Posts Tagged ‘Karaoke Killings’

Crime Writers Beware: You Can’t Make This Stuff Up.

Thursday, August 29th, 2013

In my last post I wrote about unusual ways of knocking off victims in crime novels.  This post I’ll be writing about one of the weirdest reasons to kill anyone I’ve ever come across. Karaoke. And guess what?  It’s not fiction.  It seems that people who sing Karaoke…especially Frank Sinatra’s My Way and John Denver’s “Country Roads” in bars in places like Malaysia, Thailand, China and the Phillipines are getting gunned down or hacked to death largely because of what they decide to sing.

My first clue that this was actually happening came in an article I found not in the National Enquirer where I might have expected it , but in America’s most respected  “Gray Lady”, our “newspaper of record,” the New York Times.

Under the headline “Karaoke Killing,” the Times reported:

“A 23-year-old Malaysian man was killed on Thursday night after reportedly enraging other customers who felt that he “hogged the microphone” at what Malaysia’s Star Online described as “a coffeeshop-cum-karaoke outlet” in the town of Sandakan, on the island of Borneo.

The Guardian’s Ian MacKinnon adds some regional context:

Karaoke rage is not unheard of in Asia. There have been several reported cases of singers being assaulted, shot or stabbed mid-performance, usually over how songs are sung.

Frank Sinatra’s “My Way” has reportedly generated so many outbursts of hostility that some bars in the Philippines now do not offer it on the karaoke menu anymore. In Thailand this year, a gunman shot eight people dead after tiring of their endless renditions of a John Denver tune.”

A little further research via Google revealed the John Denver tune in question was “Take Me Home Country Roads.”

Britain’s Daily Telegraph, a generally staid and politically conservative paper, reported last March that “John Denver Karaoke Sparks Thai Killing Spree.”  According to the article

“A gunman in Thailand shot-dead eight neighbours, including his brother-in-law, after tiring of their karaoke versions of popular songs, including John Denver’s Country Roads. 

Weenus Chumkamnerd, 52, put his gun to the head of a respected female doctor and seven of her guests as they partied at her home in Songkhla Province, South Thailand

“When I began shooting nobody pleaded for his life because they were all drunk,” he said after his arrest.
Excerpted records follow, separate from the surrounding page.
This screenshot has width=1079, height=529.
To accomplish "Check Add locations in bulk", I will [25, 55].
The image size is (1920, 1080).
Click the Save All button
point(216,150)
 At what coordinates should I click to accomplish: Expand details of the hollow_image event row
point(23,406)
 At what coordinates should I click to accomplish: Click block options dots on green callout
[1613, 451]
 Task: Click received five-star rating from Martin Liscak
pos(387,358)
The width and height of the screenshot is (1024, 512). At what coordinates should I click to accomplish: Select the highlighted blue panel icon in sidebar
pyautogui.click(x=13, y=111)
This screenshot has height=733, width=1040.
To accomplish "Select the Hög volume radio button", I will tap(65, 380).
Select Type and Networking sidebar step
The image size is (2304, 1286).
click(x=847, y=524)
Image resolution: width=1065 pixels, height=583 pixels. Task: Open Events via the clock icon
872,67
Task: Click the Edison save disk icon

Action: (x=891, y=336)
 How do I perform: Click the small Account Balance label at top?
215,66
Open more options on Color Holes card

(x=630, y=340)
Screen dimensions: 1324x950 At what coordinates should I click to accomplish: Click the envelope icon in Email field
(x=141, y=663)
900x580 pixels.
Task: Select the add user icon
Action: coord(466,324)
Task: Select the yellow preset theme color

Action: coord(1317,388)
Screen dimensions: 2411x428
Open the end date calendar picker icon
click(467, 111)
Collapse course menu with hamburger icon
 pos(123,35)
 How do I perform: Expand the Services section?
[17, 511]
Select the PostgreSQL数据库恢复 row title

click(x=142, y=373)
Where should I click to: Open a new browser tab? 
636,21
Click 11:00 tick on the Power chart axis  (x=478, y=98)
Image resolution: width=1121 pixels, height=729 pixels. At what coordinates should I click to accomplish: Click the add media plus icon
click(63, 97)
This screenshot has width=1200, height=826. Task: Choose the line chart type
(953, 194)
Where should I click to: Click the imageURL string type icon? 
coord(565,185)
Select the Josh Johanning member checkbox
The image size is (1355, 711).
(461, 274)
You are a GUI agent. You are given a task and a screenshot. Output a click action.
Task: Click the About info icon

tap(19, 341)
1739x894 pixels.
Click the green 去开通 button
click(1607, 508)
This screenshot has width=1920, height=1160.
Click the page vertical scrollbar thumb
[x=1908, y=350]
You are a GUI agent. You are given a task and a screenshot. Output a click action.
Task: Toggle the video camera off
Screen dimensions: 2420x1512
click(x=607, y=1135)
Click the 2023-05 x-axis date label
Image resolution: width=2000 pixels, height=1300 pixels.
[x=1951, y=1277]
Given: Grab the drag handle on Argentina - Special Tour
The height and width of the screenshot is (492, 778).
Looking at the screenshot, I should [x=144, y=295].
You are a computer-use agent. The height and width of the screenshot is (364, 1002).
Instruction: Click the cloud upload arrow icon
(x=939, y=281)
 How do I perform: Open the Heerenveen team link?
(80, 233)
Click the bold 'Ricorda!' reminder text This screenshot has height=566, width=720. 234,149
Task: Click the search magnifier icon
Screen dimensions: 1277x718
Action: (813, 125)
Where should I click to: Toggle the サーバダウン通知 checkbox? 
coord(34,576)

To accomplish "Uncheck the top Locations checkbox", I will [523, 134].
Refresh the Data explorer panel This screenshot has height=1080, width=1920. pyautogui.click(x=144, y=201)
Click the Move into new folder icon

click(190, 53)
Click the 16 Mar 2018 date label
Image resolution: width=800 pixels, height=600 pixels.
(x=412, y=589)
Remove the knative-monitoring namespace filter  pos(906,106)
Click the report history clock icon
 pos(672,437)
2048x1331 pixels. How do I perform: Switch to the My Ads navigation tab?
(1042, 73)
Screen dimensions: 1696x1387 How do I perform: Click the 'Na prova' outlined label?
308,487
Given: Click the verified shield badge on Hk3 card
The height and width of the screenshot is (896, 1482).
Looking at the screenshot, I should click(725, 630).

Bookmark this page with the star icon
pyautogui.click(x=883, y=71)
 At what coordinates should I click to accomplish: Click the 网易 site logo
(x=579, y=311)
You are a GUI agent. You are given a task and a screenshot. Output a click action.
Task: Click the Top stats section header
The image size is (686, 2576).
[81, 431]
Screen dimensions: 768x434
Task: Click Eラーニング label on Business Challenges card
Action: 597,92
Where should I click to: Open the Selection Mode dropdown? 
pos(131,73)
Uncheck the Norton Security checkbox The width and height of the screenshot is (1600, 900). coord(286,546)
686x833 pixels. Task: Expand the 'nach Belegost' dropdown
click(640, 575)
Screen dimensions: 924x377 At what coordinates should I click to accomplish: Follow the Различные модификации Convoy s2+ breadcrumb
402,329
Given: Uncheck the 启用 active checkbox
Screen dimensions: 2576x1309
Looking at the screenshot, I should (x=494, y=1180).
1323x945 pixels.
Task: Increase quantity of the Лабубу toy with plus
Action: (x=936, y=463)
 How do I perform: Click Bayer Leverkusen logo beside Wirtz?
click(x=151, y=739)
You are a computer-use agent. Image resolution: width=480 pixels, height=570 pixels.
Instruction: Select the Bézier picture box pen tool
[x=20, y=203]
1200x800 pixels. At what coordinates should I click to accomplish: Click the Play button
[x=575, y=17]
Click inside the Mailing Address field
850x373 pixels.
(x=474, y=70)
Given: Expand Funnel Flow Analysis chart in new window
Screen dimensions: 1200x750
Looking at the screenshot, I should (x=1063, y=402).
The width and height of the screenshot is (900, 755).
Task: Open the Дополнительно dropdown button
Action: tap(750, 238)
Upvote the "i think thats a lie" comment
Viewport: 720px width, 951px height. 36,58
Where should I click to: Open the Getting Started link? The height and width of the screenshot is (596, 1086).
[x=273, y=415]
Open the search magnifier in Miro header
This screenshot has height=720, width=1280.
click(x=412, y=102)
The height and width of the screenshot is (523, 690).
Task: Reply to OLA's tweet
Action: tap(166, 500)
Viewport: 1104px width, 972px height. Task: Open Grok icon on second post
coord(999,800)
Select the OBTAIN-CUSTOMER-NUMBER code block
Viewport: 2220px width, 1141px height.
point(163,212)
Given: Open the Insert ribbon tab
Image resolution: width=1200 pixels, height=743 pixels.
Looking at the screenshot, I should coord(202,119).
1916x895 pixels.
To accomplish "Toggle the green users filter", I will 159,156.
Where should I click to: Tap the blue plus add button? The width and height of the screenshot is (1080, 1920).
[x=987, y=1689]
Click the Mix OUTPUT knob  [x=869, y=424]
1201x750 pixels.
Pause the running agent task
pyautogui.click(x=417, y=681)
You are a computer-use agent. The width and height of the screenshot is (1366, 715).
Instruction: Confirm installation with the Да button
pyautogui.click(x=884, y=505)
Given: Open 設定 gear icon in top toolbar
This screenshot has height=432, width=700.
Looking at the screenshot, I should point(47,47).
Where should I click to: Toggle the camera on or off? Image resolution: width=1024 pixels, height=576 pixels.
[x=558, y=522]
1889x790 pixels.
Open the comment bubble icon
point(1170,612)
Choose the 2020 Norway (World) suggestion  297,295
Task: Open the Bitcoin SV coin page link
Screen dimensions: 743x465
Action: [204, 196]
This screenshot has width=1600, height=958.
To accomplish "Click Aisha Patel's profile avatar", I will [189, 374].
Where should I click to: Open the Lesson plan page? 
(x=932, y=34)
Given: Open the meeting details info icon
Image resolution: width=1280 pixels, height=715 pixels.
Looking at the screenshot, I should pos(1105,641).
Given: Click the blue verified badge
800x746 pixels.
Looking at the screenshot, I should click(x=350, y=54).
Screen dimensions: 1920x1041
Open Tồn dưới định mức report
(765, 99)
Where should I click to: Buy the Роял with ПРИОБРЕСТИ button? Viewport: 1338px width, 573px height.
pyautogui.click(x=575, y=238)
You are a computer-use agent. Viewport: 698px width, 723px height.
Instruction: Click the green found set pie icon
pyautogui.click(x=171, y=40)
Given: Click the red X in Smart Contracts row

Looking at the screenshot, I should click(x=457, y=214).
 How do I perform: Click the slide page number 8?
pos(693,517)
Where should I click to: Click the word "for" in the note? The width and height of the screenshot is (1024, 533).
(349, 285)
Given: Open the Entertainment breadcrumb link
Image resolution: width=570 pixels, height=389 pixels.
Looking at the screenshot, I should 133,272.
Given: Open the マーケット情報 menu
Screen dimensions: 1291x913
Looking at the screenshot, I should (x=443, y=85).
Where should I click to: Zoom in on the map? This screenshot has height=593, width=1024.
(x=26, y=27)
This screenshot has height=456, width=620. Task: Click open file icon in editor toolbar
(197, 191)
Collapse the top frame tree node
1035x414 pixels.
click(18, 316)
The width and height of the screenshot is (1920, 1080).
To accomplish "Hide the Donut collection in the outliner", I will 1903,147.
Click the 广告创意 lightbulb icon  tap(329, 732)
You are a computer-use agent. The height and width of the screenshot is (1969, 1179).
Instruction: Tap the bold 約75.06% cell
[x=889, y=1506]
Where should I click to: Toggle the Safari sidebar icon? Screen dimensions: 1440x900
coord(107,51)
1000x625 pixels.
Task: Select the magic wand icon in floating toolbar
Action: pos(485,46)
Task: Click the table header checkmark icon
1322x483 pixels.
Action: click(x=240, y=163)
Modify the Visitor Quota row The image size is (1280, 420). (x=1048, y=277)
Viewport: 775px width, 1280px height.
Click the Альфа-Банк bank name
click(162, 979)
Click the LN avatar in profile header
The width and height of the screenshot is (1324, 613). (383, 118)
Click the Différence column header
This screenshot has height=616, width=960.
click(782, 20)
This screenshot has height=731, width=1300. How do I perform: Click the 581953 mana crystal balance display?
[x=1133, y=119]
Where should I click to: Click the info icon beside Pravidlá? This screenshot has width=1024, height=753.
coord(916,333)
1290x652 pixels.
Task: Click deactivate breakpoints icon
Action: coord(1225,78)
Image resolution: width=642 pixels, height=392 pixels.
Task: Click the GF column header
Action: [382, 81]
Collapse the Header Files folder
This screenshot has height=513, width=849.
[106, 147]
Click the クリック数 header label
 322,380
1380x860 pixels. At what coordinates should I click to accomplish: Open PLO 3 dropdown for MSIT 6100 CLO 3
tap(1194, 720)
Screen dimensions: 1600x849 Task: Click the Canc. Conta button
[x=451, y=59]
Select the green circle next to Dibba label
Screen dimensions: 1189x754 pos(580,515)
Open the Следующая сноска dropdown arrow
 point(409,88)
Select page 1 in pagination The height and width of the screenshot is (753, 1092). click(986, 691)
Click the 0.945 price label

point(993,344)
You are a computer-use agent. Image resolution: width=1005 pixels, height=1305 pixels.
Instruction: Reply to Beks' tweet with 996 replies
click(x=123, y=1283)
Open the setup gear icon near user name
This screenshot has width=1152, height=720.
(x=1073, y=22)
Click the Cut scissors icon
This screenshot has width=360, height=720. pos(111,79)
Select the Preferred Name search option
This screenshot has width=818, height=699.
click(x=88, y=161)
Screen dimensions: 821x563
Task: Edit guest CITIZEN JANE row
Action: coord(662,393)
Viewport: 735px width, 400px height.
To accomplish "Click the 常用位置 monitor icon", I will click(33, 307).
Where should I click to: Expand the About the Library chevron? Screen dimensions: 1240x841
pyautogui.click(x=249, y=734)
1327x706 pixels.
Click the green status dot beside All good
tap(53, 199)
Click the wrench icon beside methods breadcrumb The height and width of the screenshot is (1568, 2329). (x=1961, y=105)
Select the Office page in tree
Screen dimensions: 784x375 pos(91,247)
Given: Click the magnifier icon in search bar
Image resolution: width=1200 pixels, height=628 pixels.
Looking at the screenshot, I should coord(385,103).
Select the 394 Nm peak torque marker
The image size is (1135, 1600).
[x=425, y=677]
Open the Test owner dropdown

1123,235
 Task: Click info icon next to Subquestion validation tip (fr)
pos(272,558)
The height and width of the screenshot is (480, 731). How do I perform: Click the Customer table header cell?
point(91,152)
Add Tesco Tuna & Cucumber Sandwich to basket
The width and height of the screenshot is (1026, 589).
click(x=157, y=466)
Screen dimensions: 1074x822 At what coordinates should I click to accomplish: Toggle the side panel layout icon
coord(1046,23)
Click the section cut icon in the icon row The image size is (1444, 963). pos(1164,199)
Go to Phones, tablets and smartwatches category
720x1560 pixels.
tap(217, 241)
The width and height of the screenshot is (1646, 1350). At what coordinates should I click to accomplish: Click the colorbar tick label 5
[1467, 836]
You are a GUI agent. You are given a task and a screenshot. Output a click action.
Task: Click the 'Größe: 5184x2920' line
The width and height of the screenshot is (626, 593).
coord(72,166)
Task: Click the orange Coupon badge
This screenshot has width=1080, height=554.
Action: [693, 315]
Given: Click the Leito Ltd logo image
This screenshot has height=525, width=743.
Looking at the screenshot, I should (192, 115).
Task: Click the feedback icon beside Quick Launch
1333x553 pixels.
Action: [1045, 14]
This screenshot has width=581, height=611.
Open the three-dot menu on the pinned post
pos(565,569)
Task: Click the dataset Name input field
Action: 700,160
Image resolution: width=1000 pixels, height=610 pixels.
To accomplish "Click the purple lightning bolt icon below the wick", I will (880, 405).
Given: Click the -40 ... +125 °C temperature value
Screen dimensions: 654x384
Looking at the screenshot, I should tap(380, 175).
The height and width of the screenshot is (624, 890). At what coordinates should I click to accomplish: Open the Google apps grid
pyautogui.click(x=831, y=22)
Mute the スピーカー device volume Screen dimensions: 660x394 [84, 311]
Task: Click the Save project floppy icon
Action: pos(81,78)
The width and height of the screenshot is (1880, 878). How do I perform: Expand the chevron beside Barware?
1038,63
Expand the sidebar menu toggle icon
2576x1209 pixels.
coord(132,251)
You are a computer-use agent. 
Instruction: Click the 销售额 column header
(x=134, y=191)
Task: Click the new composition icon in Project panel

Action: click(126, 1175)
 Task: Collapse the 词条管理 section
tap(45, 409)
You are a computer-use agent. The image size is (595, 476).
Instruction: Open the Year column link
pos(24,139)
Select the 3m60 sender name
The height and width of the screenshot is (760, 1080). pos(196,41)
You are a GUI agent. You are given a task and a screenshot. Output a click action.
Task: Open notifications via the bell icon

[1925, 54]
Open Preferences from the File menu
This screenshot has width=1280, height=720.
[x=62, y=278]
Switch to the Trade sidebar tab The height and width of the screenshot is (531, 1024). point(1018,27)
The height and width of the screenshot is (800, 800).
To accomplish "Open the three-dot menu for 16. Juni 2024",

He said he was so furious with their awful singing that he did not notice he had murdered his own brother-in-law.

“I warned these people about their noisy karaoke parties. I said if they carried on I would go down and shoot them. I had told them if I couldn’t talk sense into them I would come back and finish them off,” he added.

Apparently he couldn’t talk sense into them.   A third and even more horrific example of Asian Karaoke killings was reported by the Telegraph exactly one year ago today on August 30, 2012.  The headline read: Chinese Toddler’s Karaoke Tantrum Ends in Bloodbath “

 

The article went on to report: 

“A Chinese toddler’s refusal to give up the microphone during a family karaoke evening started a quarrel that left two men hacked to death with a meat cleaver.

The evening began jovially enough when Mr Yun, the owner of a noodle shop in the central Chinese city of Xi’an, invited his family to celebrate Qixi, China’s Valentine’s Day, with a singing session at a local karaoke parlour.

But by 11pm, there was discord in the room. Mr Yun’s four-year-old son was hogging the microphone and his parents were indulging him.

Two of the boy’s uncles began chastising Mr Yun and his wife for having raised a spoilt child; a “Little Emperor”, as the Chinese say.

According to the Xi’an police, the argument became heated to the point where the two uncles began pushing, and then punching, Mr Yun.

Finally, Mr Yun’s nephew, who also worked in the noodle shop, ran back to the restaurant and fetched a meat cleaver.

The man, named as Mr Hui, hacked the two uncles to death, inflicting at least ten wounds on each uncle. He has since been arrested.

Lest you think these cases are unusual, just try Googling “Karaoke Murders Asia.”  When I did I got 3,460,000 hits. Admittedly many of these must be repeats of the same stories but still…

Now in our roles as crime writers we are charged with coming up with interesting and unusual motives for murder.  But I have a feeling that if any of us (with the possible exception of James Patterson who can get away with anything) ever tried in a million years to make the motive for murder somebody singing a Frank Sinatra song in an Asian Karaoke bar, your editor would laugh you out of the room. Which would be bad, unless of course you were Carl Hiaasen who likes making his editors laugh.